Developmental costs are astronomical, and with copyright-infringement court cases seemingly always on the go, the odds are stacked against small companies such as Mone's. "It never seems to be Gossard versus Wonderbra," says Mone. "It's always one of them versus us. There's room for new people, but you need a lot of money behind you and a lot of guts in you because you'll have to be prepared to take some of the biggest risks of your life. Last year, I had my house on the line. Again. When I've got three young children. That's crazy. I still get really infuriated by all those big companies out there always trying to rip us off. Sometimes, it's a compliment. But in business terms, you just want them to go away. What has kept us ahead are inventions that no one else has thought off."
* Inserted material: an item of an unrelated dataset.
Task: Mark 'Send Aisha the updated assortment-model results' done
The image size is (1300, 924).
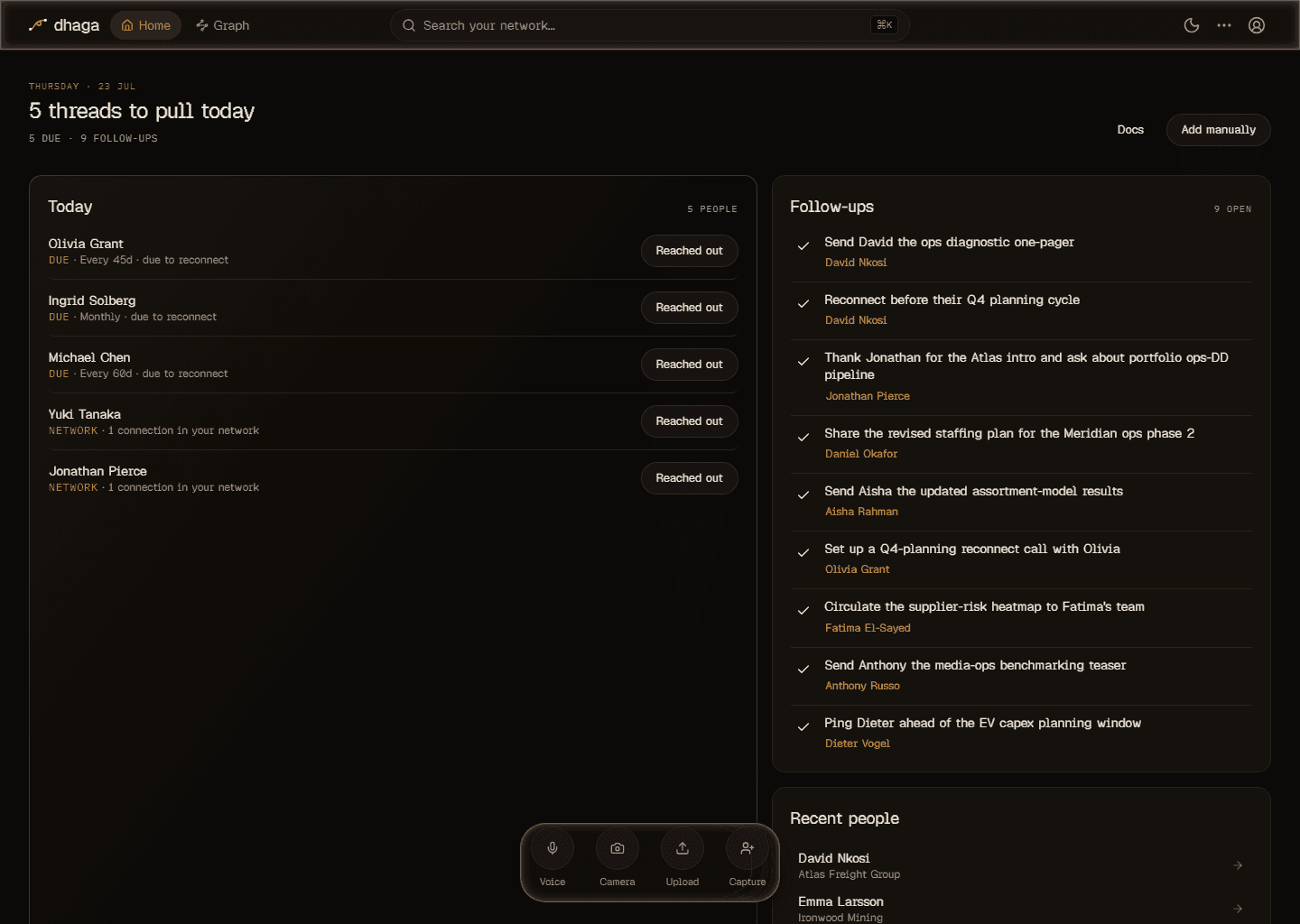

Mone continues to work on new products. One top-secret item will launch later this year, and she promises that this, too, will break new ground. But now it seems that everyone is at it, trying to create the next uplifting invention. Even a company as tiny as the Bronx-based S&S Industries has recently been awarded a US patent for a new kind of underwire that, sitting on a small spring, promises to never poke through the fabric. Scientists elsewhere promise "smart bras" that use sensors to make self-adjustments; and another that detects abnormal cell growth is already undergoing tests and expected on the UK market within the next three years.

Perhaps we are already pushing the limits of bra technology. Maybe it is time for a new erogenous zone. After all, hosiery manufacturers such as Aristoc and Pretty Polly, with their rear-reshaping and lifting Wonderbum and Bumboost tights, are all set to give behinds the next leap forward.